_PASSAGE PROVIDED_
▼

John Neff. 6/10/2012, 2012; coated archival inkjet print on Epson exhibition fiber paper; 16.25 x 13.25 in. (framed). Courtesy of the Artist and the Renaissance Society at the University of Chicago.

 

JohnNeff_02_27_11

John Neff. 2/27/2011, 2011; coated archival inkjet print on Epson exhibition fiber paper; 16.25 x 13.25 in. (framed). Courtesy of the Artist and the Renaissance Society at the University of Chicago.

Recurring themes emerge from this accumulation of images: partially nude young men in beds or on couches, outdoor spaces virtually devoid of human presence, and everyday objects presented in tight compositions. In the wake of 1990s identity politics, it can’t plausibly be argued that pictures of confident young men in sexual situations, such as those seen in 7/9/11 and 9/6/11, expose a hidden social reality. Nor could Neff’s images of outdoor scenes, like the curved road and barren trees depicted in 3/23/12 or the crowded beach shot through the screened window of a high-rise building in 5/8/11, be categorized simply as landscapes. Neff’s pictures are not those of a commentator or a documentarian but of a romantic voyeur with a subjective gaze. As in a Polaroid, every image seems etched with the photographer’s aura. The relatively small print sizes—each surrounded by black matte borders within 16.25 x 13.25 inch frames—support this sense of intimacy, both physically and psychologically. Their smallness draws you in, revealing their details up close.

In addition to the aforementioned horizontal lines, one of the quirks of Neff’s scanner camera is the formation of black marks in several of the photos. In some cases, these happy accidents take up half of the pictures, creating ominous shadow presences that are both creepy and seductive. A flower pictured in 2/27/11 appears to be desperately reaching toward a large void, resembling plants whose leaves grow oriented toward the sunlight. The fact that the clipped stem of the flower is resting in a glass of water on a kitchen table accentuates this highly symbolic image of longing and mortality. In other images, the black spaces read like ghosts or silhouettes, reinforcing the duality between absence and presence. 

While Nan Goldin’s photographs are an obvious touchstone, Neff’s pictures also share the evocative sensibility of German expressionist painters at the turn of the twentieth century. His work plays with old and new, offering subjective truths filtered through the very modern conventions of photographic memory and cultural nostalgia.

 

John Neff is on view at the Renaissance Society at the University of Chicago through April 14, 2013.

▲

_TASK STATEMENT_
According to the review of John Neff's photographs, through what date is the exhibition on view at the Renaissance Society?

_RAW RECORDS_
▼

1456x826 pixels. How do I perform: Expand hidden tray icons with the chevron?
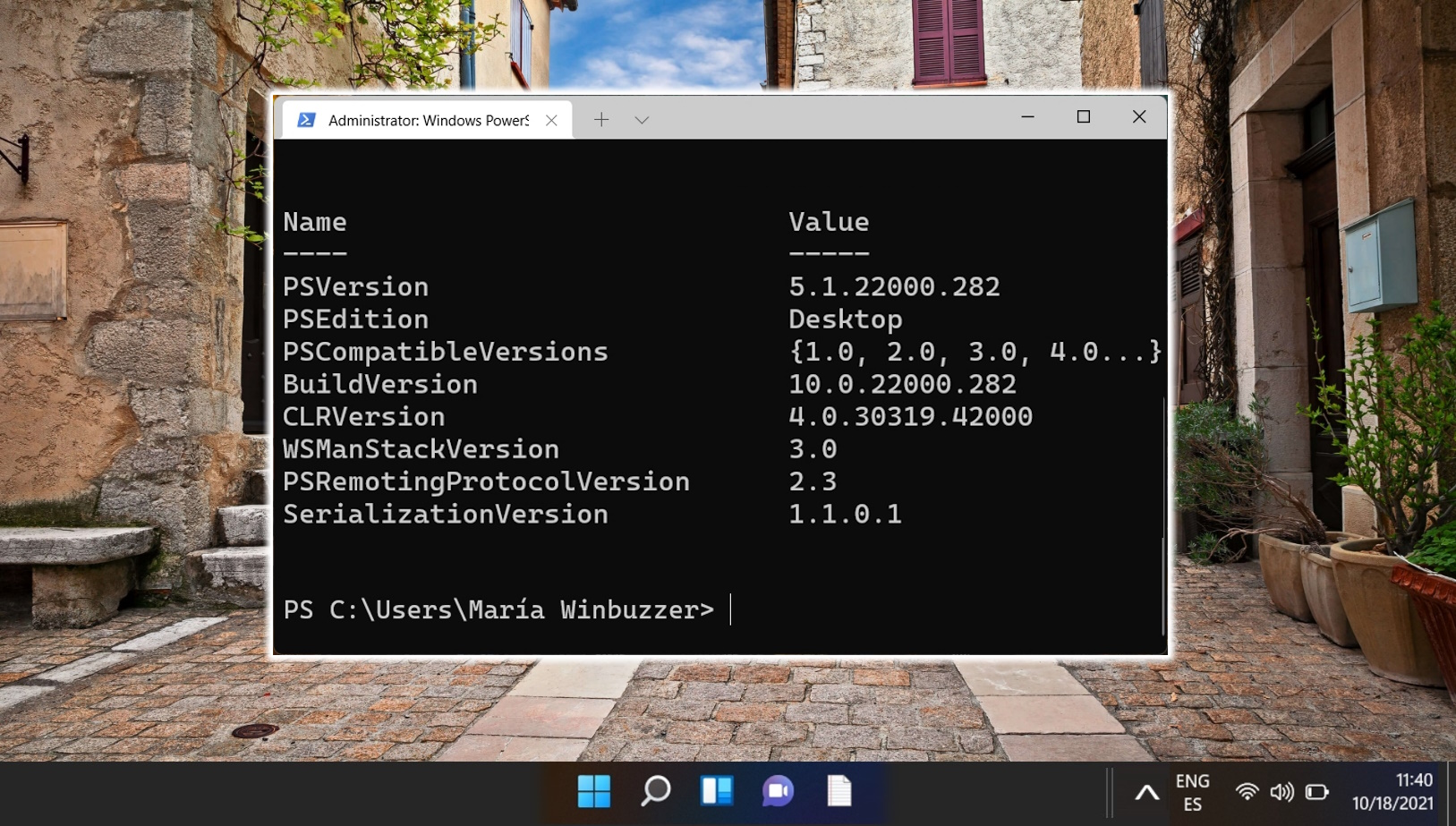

▲
▼

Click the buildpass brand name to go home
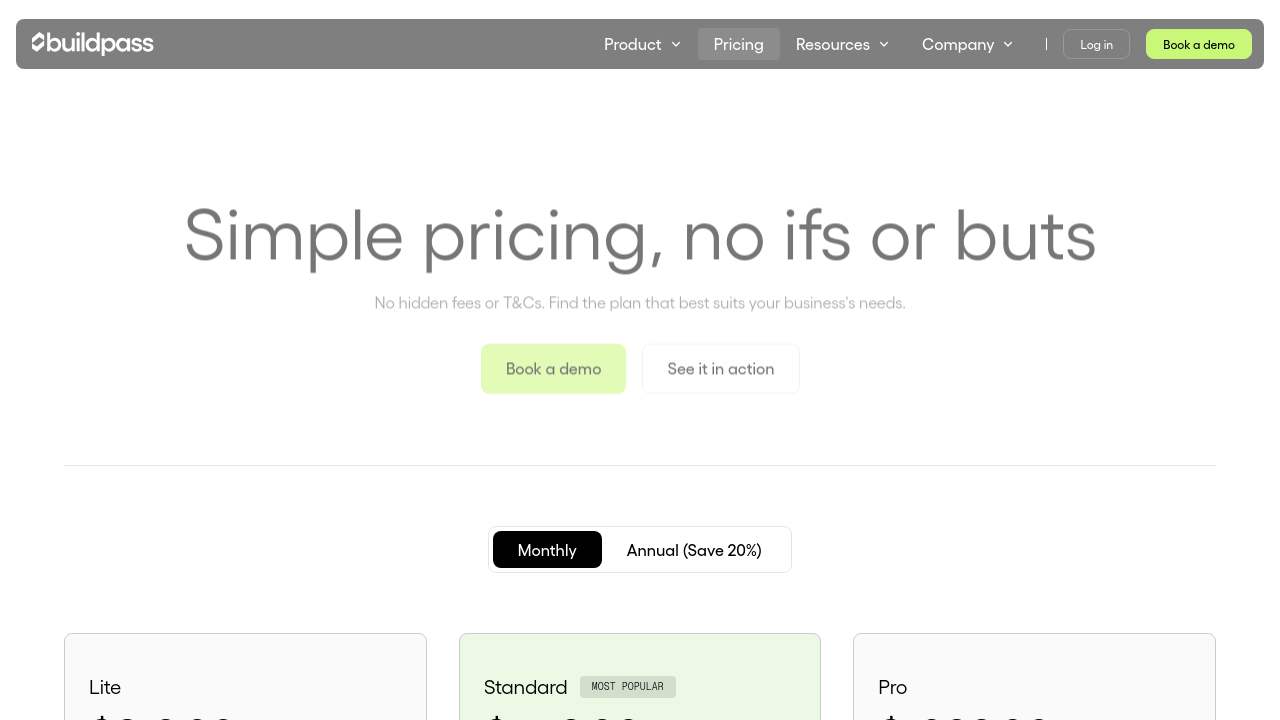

▲

_FULL SOLUTION_
April 14, 2013